People were safe because staff understood any risks involved in their care and took action to minimise these risks. There were sufficient staff on each shift to keep people safe and meet their needs. Staff understood their roles in keeping people safe and protecting them from abuse. The provider carried out appropriate pre-employment checks before staff started work.
Medicines were managed safely. Accidents and incidents were recorded and reviewed to ensure any measures that could prevent a recurrence had been implemented. Staff maintained a safe environment, including appropriate standards of fire safety. The provider had developed plans to ensure people would continue to receive care in the event of an emergency.
People’s care was provided by staff who knew their needs well and provided support in a consistent way. Staff had access to the induction, training and support they needed to do their jobs.
People’s care was provided in line with the Mental Capacity Act 2005. Staff supported people to make decisions and respected their choices. Where people did not have the capacity to make decisions, relevant people had been involved in making the decision in the person’s best interests. Applications for DoLS authorisations had been submitted where restrictions were imposed upon people to keep them safe
People’s healthcare needs were monitored and they were supported to obtain treatment if they needed it. People who had ongoing healthcare conditions were supported to see healthcare professionals regularly.
People were supported by caring staff. Staff treated people with respect and maintained their privacy and dignity. People were encouraged to be independent and were supported by staff to learn and develop new skills.
Staff understood people’s individual communication needs and supported people to give their views about their care. People had access to activities they enjoyed and had opportunities to enjoy an active social life.

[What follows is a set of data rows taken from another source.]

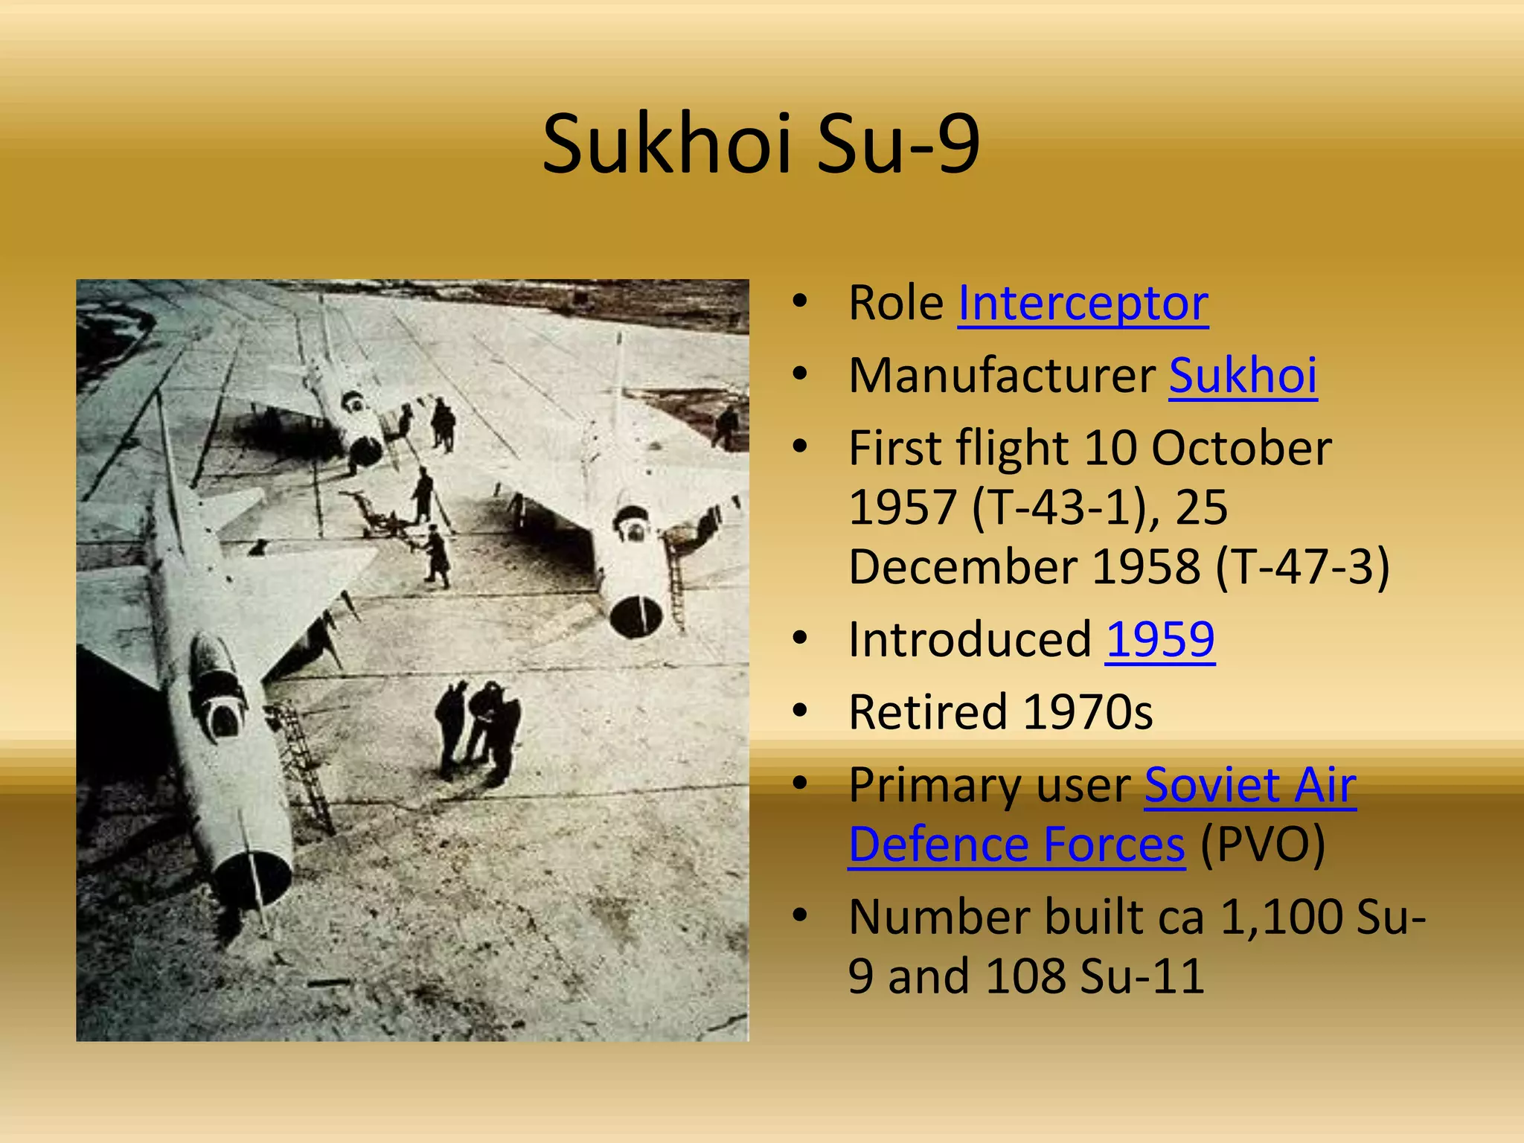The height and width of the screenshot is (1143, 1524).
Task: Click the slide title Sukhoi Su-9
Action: point(761,144)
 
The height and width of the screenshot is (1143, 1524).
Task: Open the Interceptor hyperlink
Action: point(1083,304)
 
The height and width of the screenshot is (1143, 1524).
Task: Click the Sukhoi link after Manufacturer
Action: point(1243,375)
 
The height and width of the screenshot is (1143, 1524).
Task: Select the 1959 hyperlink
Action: point(1160,639)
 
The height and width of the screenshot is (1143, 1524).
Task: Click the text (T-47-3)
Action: point(1302,567)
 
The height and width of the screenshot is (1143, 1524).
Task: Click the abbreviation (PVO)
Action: point(1263,845)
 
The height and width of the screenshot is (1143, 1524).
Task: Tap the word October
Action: point(1241,448)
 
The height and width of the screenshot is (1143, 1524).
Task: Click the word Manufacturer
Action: point(1002,375)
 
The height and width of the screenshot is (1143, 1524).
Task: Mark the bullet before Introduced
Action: point(800,638)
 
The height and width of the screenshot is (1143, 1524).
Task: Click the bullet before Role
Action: point(800,302)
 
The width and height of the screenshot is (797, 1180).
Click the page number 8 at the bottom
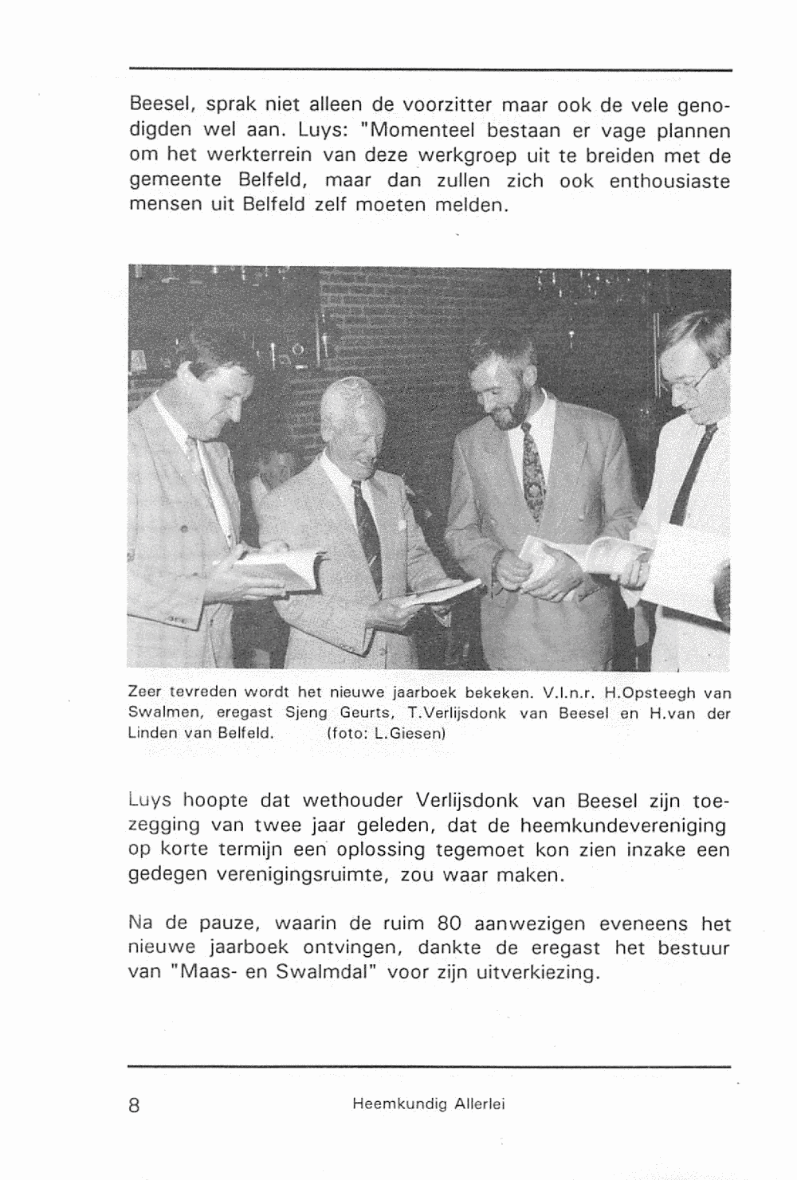point(134,1105)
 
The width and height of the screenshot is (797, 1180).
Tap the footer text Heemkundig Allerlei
point(429,1104)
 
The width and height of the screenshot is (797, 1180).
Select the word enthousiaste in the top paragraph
point(669,181)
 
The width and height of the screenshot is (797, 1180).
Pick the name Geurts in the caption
point(368,712)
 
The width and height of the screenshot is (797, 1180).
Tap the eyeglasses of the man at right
point(699,378)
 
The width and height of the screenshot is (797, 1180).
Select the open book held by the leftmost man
point(275,570)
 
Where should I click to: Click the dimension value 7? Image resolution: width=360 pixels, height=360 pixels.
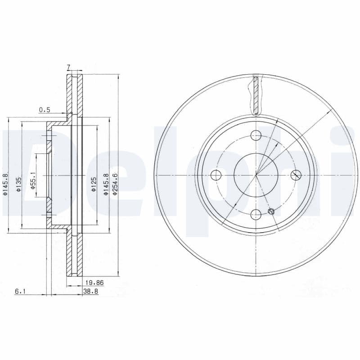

People’s needs had been assessed before they moved into the home to ensure staff could provide the care they needed. Where needs were identified during the assessment, a care plan had been developed to address them.
The provider had an appropriate complaints procedure, which explained how complaints would be managed and listed agencies people could contact if they were not satisfied with the provider’s response. There had been no complaints since our last inspection.
The service was well led, with an open and inclusive culture. Staff shared important information about people’s needs effectively. Team meetings were used to ensure staff were providing consistent care that reflected best practice. There was evidence of learning from events, including incidents and accidents.
The provider’s quality monitoring checks ensured people received safe and effective care. Staff made regular in-house checks and the provider’s area manager carried out a monthly audit. An action plan was developed to address any areas identified for improvement and incorporated into the home’s continuous improvement plan.